Data for this task:
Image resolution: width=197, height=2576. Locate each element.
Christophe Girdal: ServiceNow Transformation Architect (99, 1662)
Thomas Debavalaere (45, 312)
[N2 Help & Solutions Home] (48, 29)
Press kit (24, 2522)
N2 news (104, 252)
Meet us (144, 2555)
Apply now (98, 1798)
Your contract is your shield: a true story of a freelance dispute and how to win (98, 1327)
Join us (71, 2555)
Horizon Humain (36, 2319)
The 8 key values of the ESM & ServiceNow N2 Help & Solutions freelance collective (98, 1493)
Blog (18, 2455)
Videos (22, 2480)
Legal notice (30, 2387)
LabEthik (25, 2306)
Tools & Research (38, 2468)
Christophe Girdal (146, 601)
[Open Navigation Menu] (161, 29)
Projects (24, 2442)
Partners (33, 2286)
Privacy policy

Exercise directions:
Reproduce the records above in full, without altering a single character.

Written solution:
Image resolution: width=197, height=2576. Locate each element.
Christophe Girdal: ServiceNow Transformation Architect (99, 1662)
Thomas Debavalaere (45, 312)
[N2 Help & Solutions Home] (48, 29)
Press kit (24, 2522)
N2 news (104, 252)
Meet us (144, 2555)
Apply now (98, 1798)
Your contract is your shield: a true story of a freelance dispute and how to win (98, 1327)
Join us (71, 2555)
Horizon Humain (36, 2319)
The 8 key values of the ESM & ServiceNow N2 Help & Solutions freelance collective (98, 1493)
Blog (18, 2455)
Videos (22, 2480)
Legal notice (30, 2387)
LabEthik (25, 2306)
Tools & Research (38, 2468)
Christophe Girdal (146, 601)
[Open Navigation Menu] (161, 29)
Projects (24, 2442)
Partners (33, 2286)
Privacy policy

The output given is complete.